Ecologists have long noted the peculiar distribution and growth habits of certain plants. Why do plants grow where they do? What adaptations permit them to survive in life-threatening environments? The bristlecones' age and habitat offer several insights. These trees grow in places on earth where no other plant can grow. One answer appears to be the type of soil in which they are anchored. Stands of bristlecone pine grow on outcrops of dolomite, an alkaline limestone substrate low in nutrients but of higher moisture content than the surrounding sandstone. The granite and sandstone formations surrounding the dolomite outcroppings support sagebrush and limber pine, but not bristlecones. At these altitudes, the radiant sunlight is extreme. Dolomite reflects more sunlight than other rocks and thus keeps the root zones cooler and more moisture laden during the important growing season.

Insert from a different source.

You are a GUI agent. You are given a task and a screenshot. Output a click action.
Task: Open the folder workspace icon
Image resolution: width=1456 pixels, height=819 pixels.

Another survival tactic is revealed by taking small core samples of the wood. These trees have large amounts of dieback (dead wood that is no longer functional), reducing the amount of tissue that the leaves need to supply with food. For example, one bristlecone over 4,000 years old is nearly 4 feet in diameter, but its functioning conducting tissue is a ring only 10 inches wide. Other characteristics provide bristlecones with survival advantages. Because their dense resin-filled wood renders them inhospitable sites for colonization by pathogenic fungi or bacteria, they are relatively free from these attacks. These trees are often struck by lightning, but with the absence of ground cover and decaying leaves on the ground, fire rarely spreads from tree to tree.

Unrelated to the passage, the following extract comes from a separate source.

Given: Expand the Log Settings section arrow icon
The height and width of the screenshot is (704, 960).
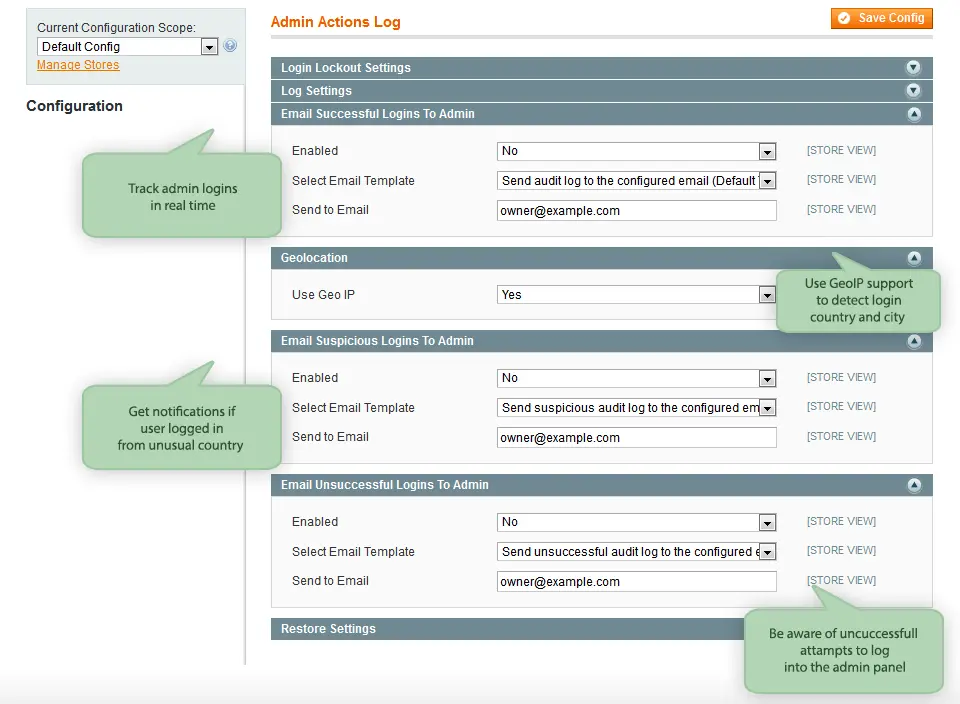Looking at the screenshot, I should [x=913, y=90].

As with other trees, the age of these living trees is determined by an instrument called an increment borer, a type of drill that is inserted into the tree trunk at its widest girth. Using a hollow drill bit, a linear core of wood is obtained that can be "read" for the number of annual rings. In this way, the age of a tree can be obtained without cutting the tree down to examine the stump. Each year, a tree will add a layer of wood to its trunk, and these layers become the annual rings that can be observed in a cross section of the trunk. During spring growth of wood, large diameter water-conducting cells are formed; later in the summer, the water-conducting cells produced have a smaller diameter. This difference in appearance between early (spring) wood and late (summer) wood is sufficient to make each growth increment distinctive, and thus counting of the rings possible.